Pero también se procura que la envoltura fonética no rechine al receptor como los ejes no engrasados de un carro, porque el rechazo de un hábito articulatorio acaba por afectar a la interpretación de lo que se dice. Muy difícil saber cómo y en qué medida. El hecho de que, cuando se pregunta por la calidad del propio hablar, unos contesten que hablan (muy) mal y otros, en cambio, que están (muy) «orgullosos» de su acento, explica que rara vez el dialectólogo pida a los encuestados que «razonen» sus respuestas. Sabe que no hay vía fiable para acceder a la impenetrable conciencia lingüística de los individuos o, menos aún, a la colectiva de los grupos en que se integran.

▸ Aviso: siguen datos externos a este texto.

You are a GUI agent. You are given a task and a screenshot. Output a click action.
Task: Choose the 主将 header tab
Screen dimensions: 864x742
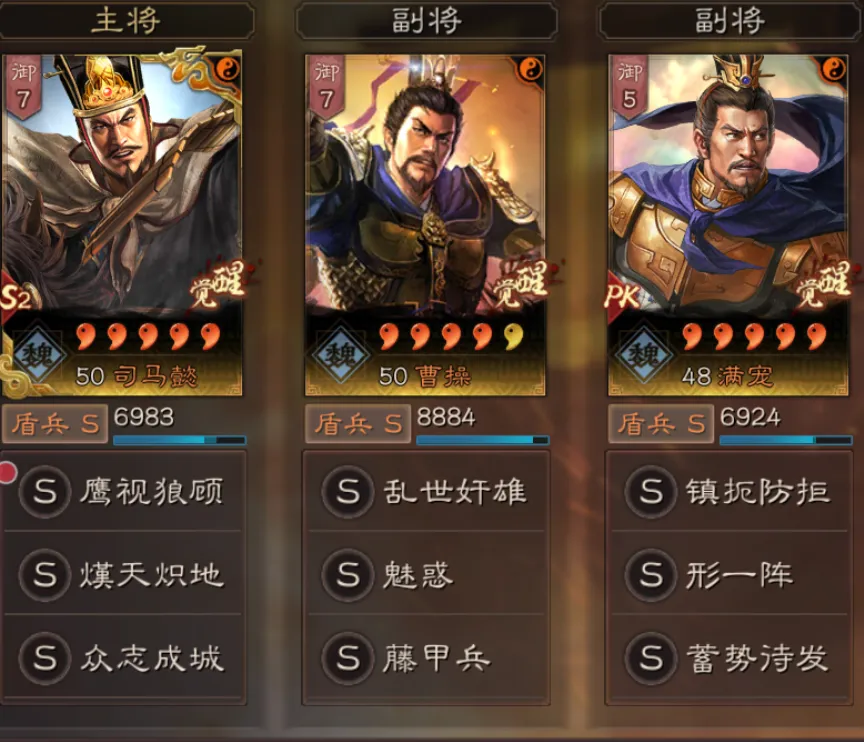coord(126,21)
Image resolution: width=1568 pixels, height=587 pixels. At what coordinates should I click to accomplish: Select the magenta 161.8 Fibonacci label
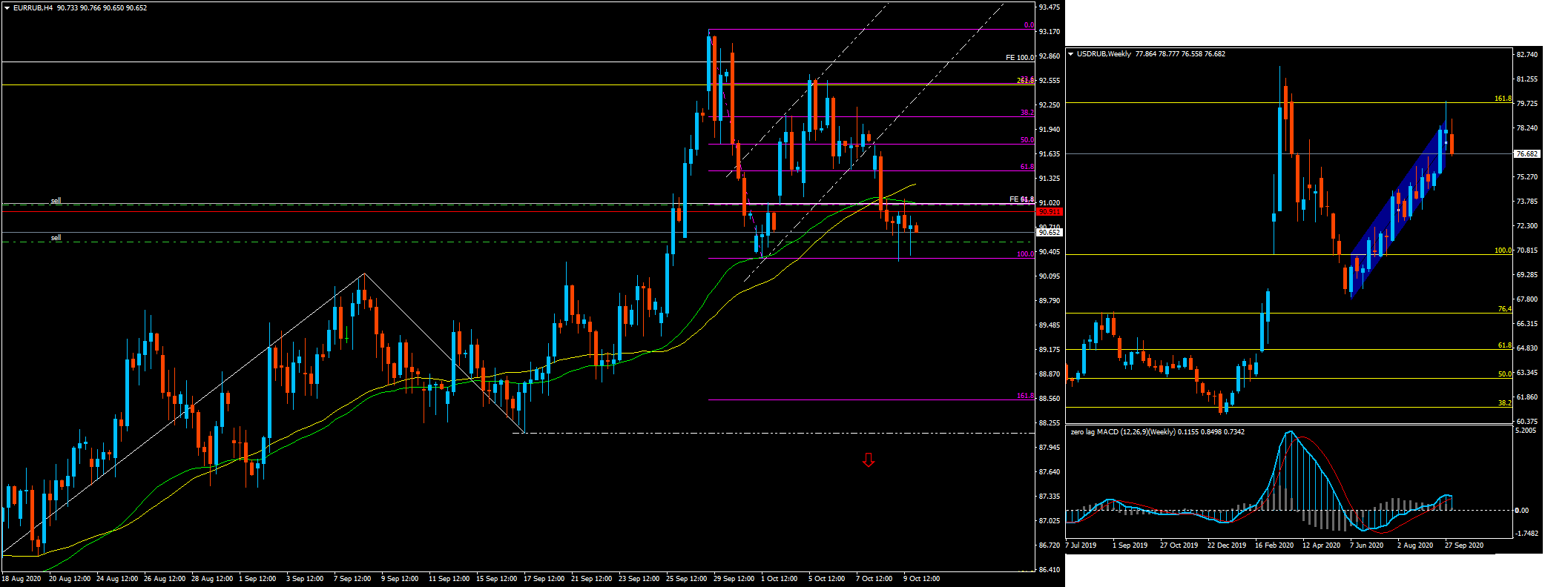point(1024,397)
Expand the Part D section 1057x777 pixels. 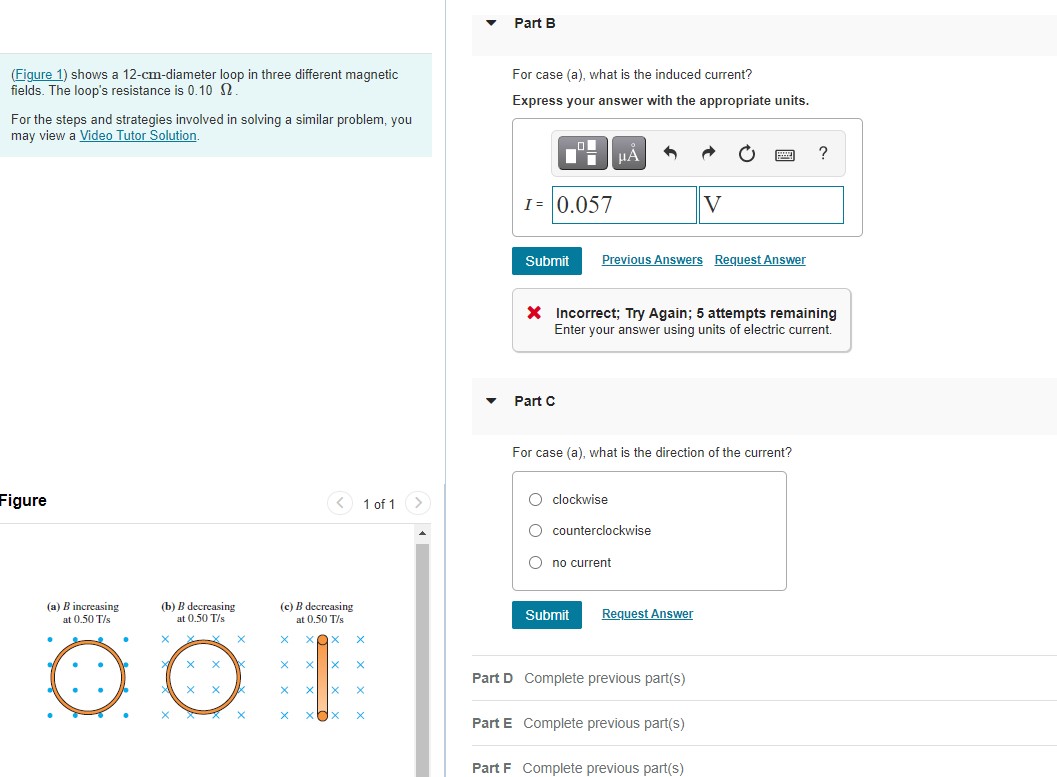pyautogui.click(x=492, y=678)
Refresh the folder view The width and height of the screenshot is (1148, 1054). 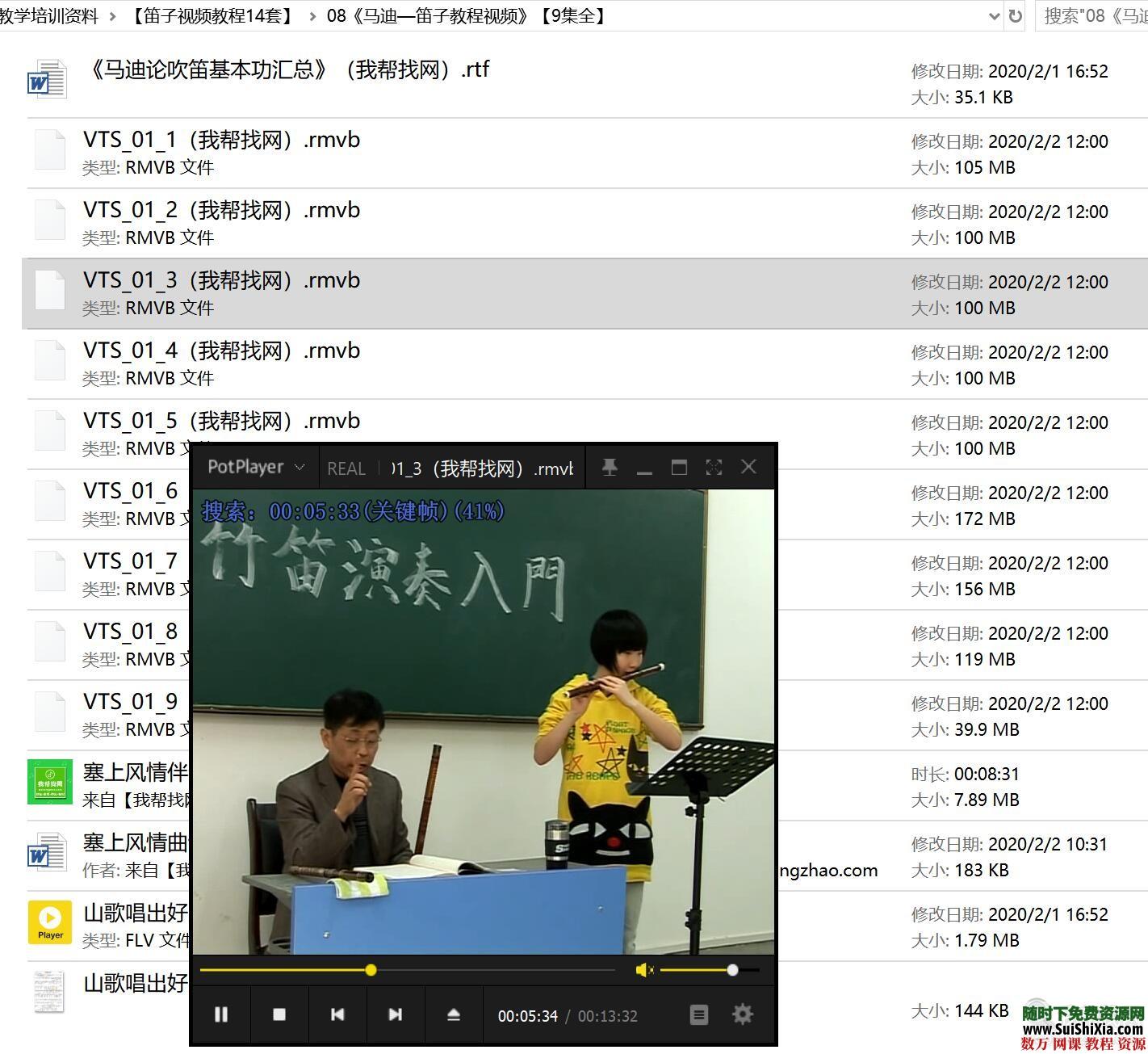click(x=1015, y=15)
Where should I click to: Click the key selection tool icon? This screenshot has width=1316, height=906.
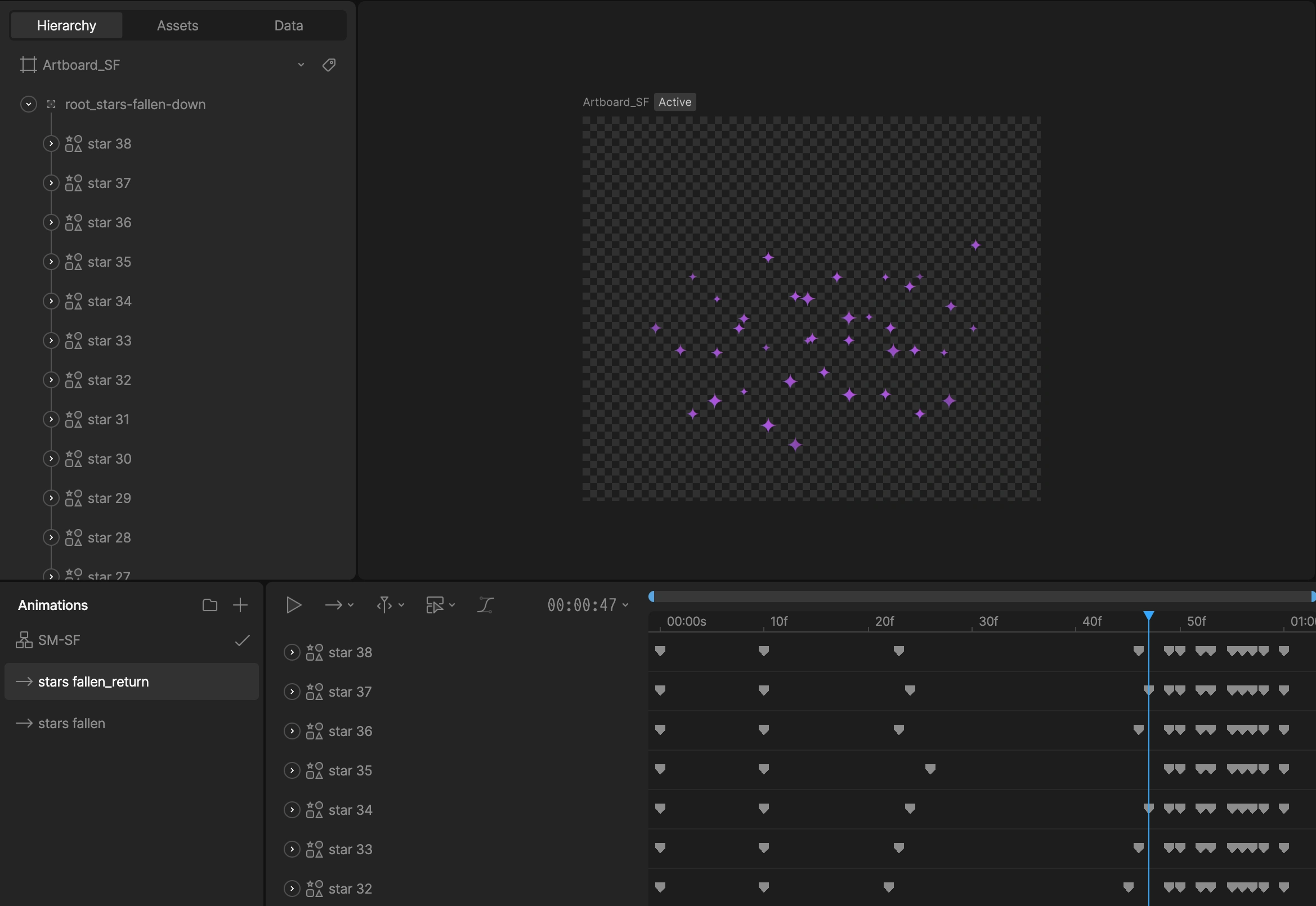pyautogui.click(x=435, y=605)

No cesamos de adaptarnos continuamente al entorno, porque nadie quiere correr el riesgo de que no sea entendido cabalmente lo que quiere decir. Y porque, antes de escarmentar con una «sanción» social, es preferible activar recursos que en la conversación espontánea «no hacen falta», y, a su vez, no emplearlos cuando no procede, y nunca ponerse finolis. Tal acomodación, que llevamos a cabo de forma habitual, es parte de la variación, propiedad que hace al lenguaje humano radicalmente distinto de cualquier otro modo de comunicación, incluido el de los primates superiores. Y se suma a la que –al no existir tope en la longitud de la frase– nos permite «crear» infinitas secuencias con dos decenas de unidades materiales y unos cuantos miles de palabras, con lo que resulta ilimitada nuestra capacidad de llevar a cabo actividades nuevas y de resolver problemas no previstos.
Eso sí, no todos los usuarios desarrollan en idéntico grado la aptitud de amoldarse al medio. Como cualquier otra estrategia comunicativa, hay que conquistarla. Algunos hispanohablantes, por desgracia, no salen del registro oral coloquial y práctico. Y conozco a un extranjero que le tomó gusto a la expresión de puta madre y la soltaba continua e indiscriminadamente. Costó hacerle comprender que debía reservarla para situaciones de total confianza.
Nada se gana «renunciando» a la modalidad que en cada clase de intercambio resulta más eficaz ¿Quién va a querer que un negocio se tambalee por obstinarse en hablar del mismo modo que lo hace con los amigos? ¿Tiene alguna ventaja servirse en todo momento de una expresión como ganarmáspasta y nunca de obtenerunmayorbeneficio u otra similar? No sé si en la variedad está el gusto, pero es seguro que no variar tiene bastantes inconvenientes. Que popularmente se compare con un loro o una cotorra al que siempre dice lomismo (sobre todo, si lo dice igual), no se debe únicamente a que resulte pesado y aburrido.